They found the front door open and made their way inside. The interior of the house was in inky blackness.
"Careful, now," warned Garry. "Whistle at the first sign of trouble, no matter how slight it is."
Phil and Dick sprang up the stairs, noiselessly, yet speedily. There was not a sign of noise, all was as quiet as a cemetery at midnight.
Left alone, Garry went along the hall, stopping at each door and listening intently. He was unrewarded until he came to the end door.
Here he thought he heard a sound of scuffling and squealing. Cautiously he tried the door, holding a flashlight ready in his hand. As he opened the door and stepped into the darkness, he saw the gleam of two small eyes, then heard a frightened scampering across the floor.
Garry snapped on his flashlight and then gave a relieved laugh. The noise had been caused by nothing more than a pair of rats, who had been feasting on the remains of a supper on a rickety old table.

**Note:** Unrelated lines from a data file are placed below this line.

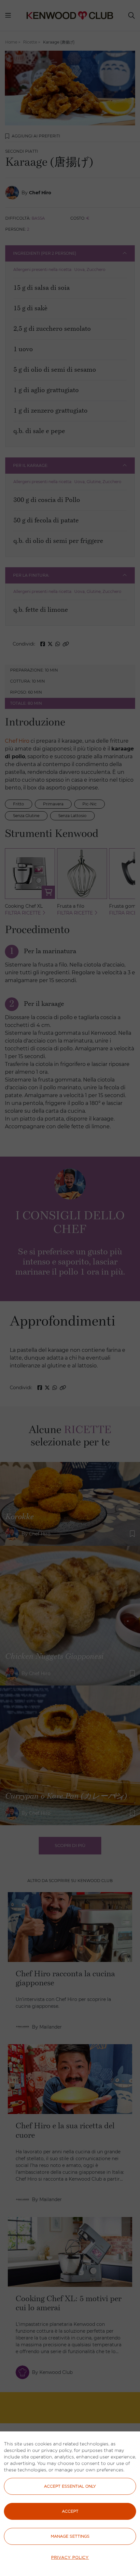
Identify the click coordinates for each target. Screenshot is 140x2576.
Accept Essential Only (70, 2486)
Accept (70, 2511)
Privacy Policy (70, 2557)
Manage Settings (70, 2536)
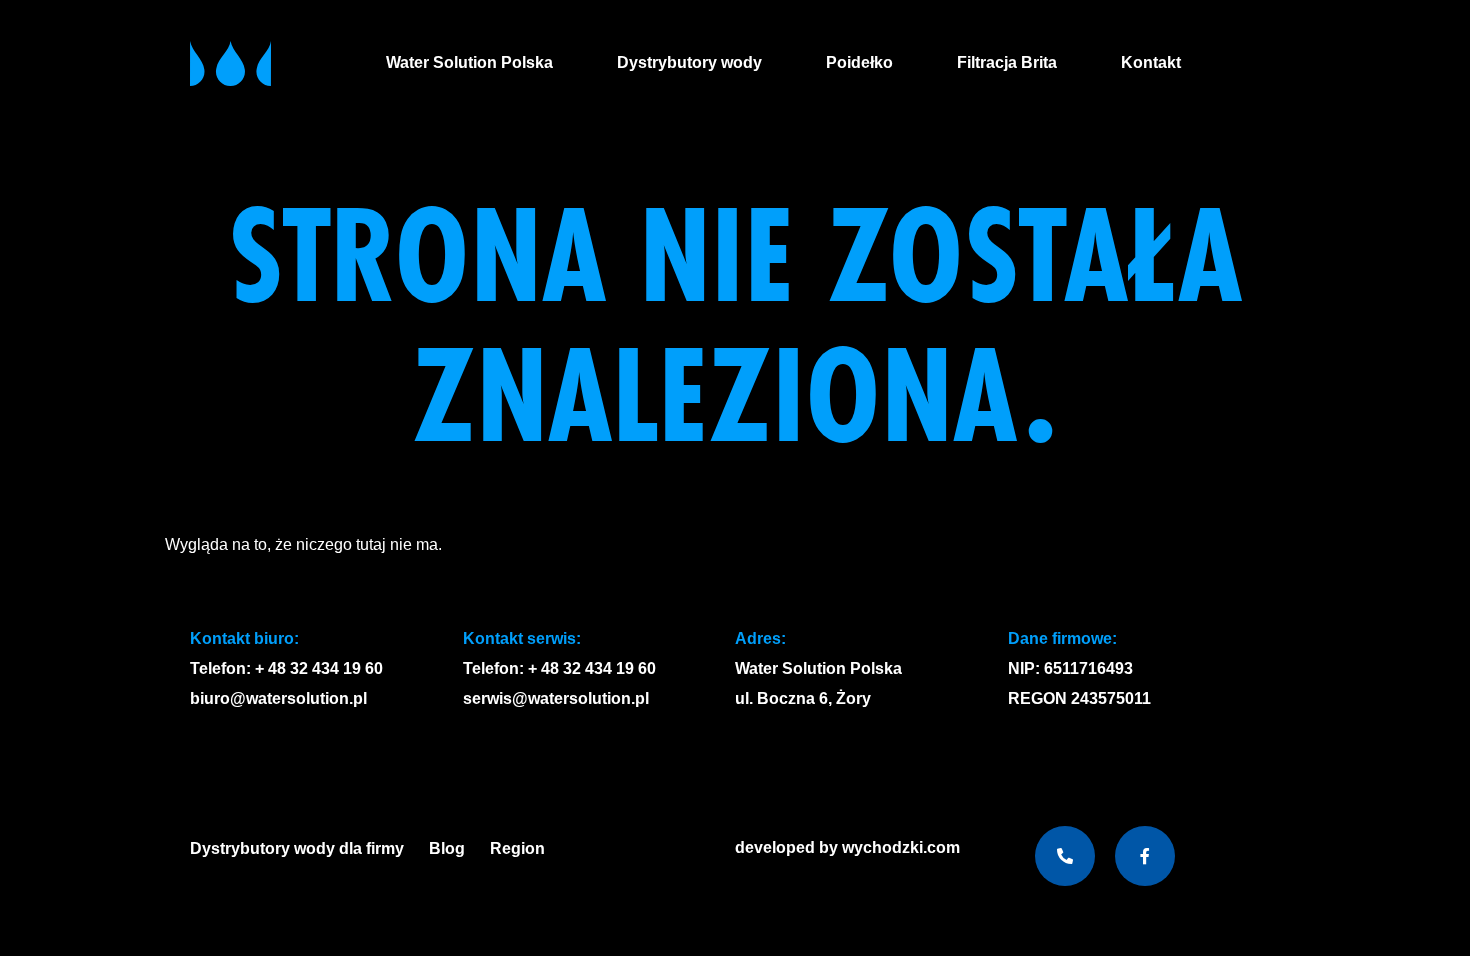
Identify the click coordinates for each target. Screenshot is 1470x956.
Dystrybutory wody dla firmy (297, 848)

The broken bits of food, the unwashed dishes, and the empty cans showed that someone evidently lived in the house, and only recently and probably surrepticiously as the thick dust that lay everywhere seemed to indicate that the house had not been regularly occupied for some time.
Garry saw a door at one side of the kitchen, for that was the room into which he had penetrated, and carefully opened it. The door led into a long room, with a half a dozen tables, bare of cloth, and with chairs stacked on them.
From the appearance of this room, and judging by the big range in the kitchen from which he had just come, Garry decided that the house was used in the winter as a boarding house for lumberjacks.
He went back to the kitchen and opened the only other door. A cool draft told him this was the cellar, and he listened intently, then flashing his light, went down the steps. A few moments' investigation showed him that there was no living person down there. The air was musty, and the cellar seemed damp.